しかもタクシーはタクシーでも深夜の割増料金である。加えて、今いる公園から、自宅のアパートまでは割と距離がある。歩いて帰れないことはないが、大規模災害で、交通機関がマヒでもしていない限りはやりたくないくらいは離れている。
まして、今日はこの冬一番の寒さで、酒を飲んで一回吐いた後である。体力にもそこまで自信は無いし、途中でギブアップするのが関の山である。でも、
「いや、タクシーは、いいかな」
久我は驚き、
「え、だって、ここから綾瀬くんの家って結構あるんじゃなかったっけ」
教えるんじゃなかった。その通りである。それでも、
「まあ、あるけど」
「じゃあ」
「けど、ほら、さっきまであんなだったから。少し歩いて、酔いを醒ましてから乗るよ。ほら、タクシーで吐いたりしたら大変だろ?」
苦笑い。心は全く笑っていなかった。
久我はまだ納得しきっていない様子で、
「うーん……そう?」
「そうそう。だって、ほら、久我さんもここから少し歩くんでしょ?」
「まあ、そうだけど。でも、」
「なら同じだよ。方向も一緒だから、途中までは一緒だし。もし、久我さんが「あ、こいつ駄目だな」ってなったら、止めてくれていいから」
久我は腕を組んで「うーん」と悩み、
「ま、そうね。ただ、いざとなったら無理やりでもタクシー乗せるからね?」
「分かってるって」
久我は疲れなど感じさせないような笑顔で、
「よし。それじゃ、いこっか」
ややずり落ちかけていたショルダーバックをかけなおす。綾瀬も出しっぱなしになっていた蛇口の水を止め、洗面台の横に立てかけておいた、今日まで一度も使ったことの無かった、見栄がべっとりとこびりついた、ピカピカのビジネスバッグを手に取り、立ち上がる。思わずよろけそうになるが、洗面台のふちを掴み、なんとかバランスをとる。
久我が心配そうに、
「大丈夫?」
「大丈夫大丈夫」
全く大丈夫では無かった。流石に吐き気は無くなったが、依然として本調子ではない。多少の距離ならともかく、電車で数駅分を歩いて帰宅できるような状態では間違いなく、ない。
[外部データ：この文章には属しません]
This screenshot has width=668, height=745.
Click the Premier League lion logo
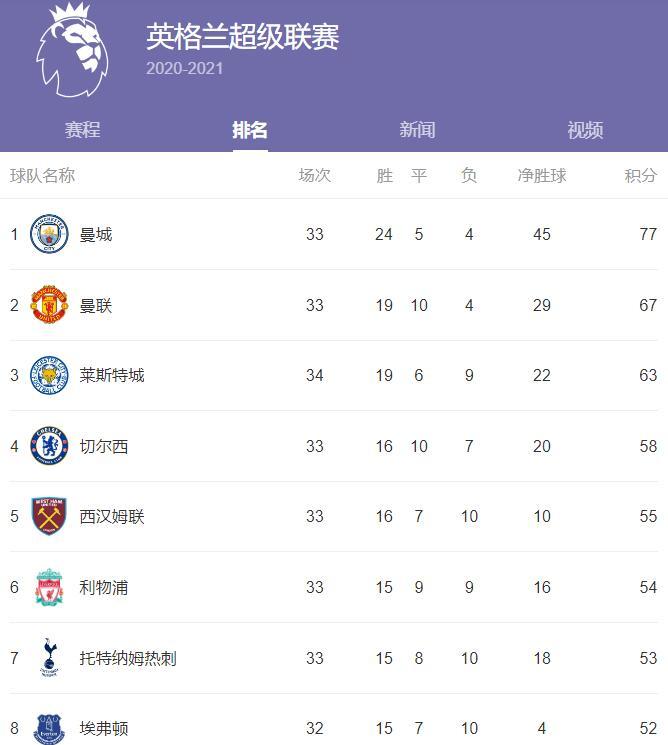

それでも、ゆっくりと、確実に。出来るだけ「大丈夫」に見えるように気を付けながら、久我の後を歩いていく。切れかけの街灯がチカチカと点滅する。誘われるように虫たちが周りを飛び回る。経年劣化で緩くなった蛇口からぽとり、ぽとりと水滴がしたたり落ちる。どこかの飼い犬が、通行人に威嚇をする。救急車がサイレンを鳴らしながら夜の街を走り去る。月が綺麗な夜だった。